The accused man’s sister owned a struggling transportation service in Arizona which owned a handful of buses catering to groups of senior citizens who wanted to visit the Grand Canyon or Las Vegas. Around the same time the money disappeared from the university, the transportation company bought out a competitor, purchased some new buses, and underwent a major expansion. The company became very profitable and all of its partners began to collect some nice annual profits. In fact, over the next few years several people involved with the company became very wealthy. A fortuitous turn of events, indeed.
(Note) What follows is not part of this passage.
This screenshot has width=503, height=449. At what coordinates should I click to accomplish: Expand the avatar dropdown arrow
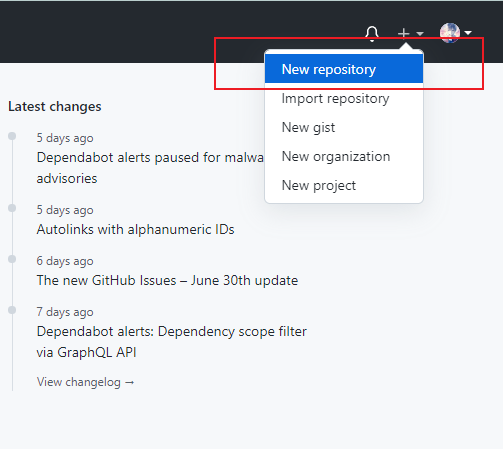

Of course, the data-mining company hadn’t connected the dots. To them it was just a compilation of random facts and it was their job to simply supply the information, not interpret it. Lindsay did the rest. She saw the names, numbers, and dates, recognized exactly what happened, and wrote a summary linking everything together. She also noted that the defrauded university was a public institution which utilized state money. She had copied a portion of a state law that informed the reader that in California there was no statute of limitations when embezzlement involved public funds. The case could still be prosecuted.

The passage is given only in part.